REQUIREMENT :: Lines in the data below that contain the word "each" are to be copied.
DATA RECORDS Start Marker
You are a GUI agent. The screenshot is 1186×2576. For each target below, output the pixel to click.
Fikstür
DATA RECORDS End Marker
DATA RECORDS Start Marker
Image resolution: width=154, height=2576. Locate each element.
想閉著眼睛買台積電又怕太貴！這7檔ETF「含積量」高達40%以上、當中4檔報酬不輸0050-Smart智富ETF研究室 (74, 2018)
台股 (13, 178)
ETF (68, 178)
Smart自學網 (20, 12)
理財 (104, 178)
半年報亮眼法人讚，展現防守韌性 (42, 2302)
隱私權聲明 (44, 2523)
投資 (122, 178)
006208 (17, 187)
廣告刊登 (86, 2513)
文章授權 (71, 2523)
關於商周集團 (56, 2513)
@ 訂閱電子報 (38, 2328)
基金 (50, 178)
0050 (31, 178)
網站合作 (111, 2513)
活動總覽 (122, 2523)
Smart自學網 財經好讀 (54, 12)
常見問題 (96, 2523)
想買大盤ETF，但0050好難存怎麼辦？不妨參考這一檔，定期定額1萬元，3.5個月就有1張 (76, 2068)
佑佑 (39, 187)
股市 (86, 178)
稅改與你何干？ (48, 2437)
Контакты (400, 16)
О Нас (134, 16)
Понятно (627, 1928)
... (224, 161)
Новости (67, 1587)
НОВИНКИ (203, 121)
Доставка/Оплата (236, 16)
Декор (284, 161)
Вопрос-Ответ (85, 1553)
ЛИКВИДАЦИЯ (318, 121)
DATA RECORDS End Marker
RESPONSE TO THE EXERCISE ::
You are a GUI agent. The screenshot is 1186×2576. For each target below, output the pixel to click.
Image resolution: width=154, height=2576. Locate each element.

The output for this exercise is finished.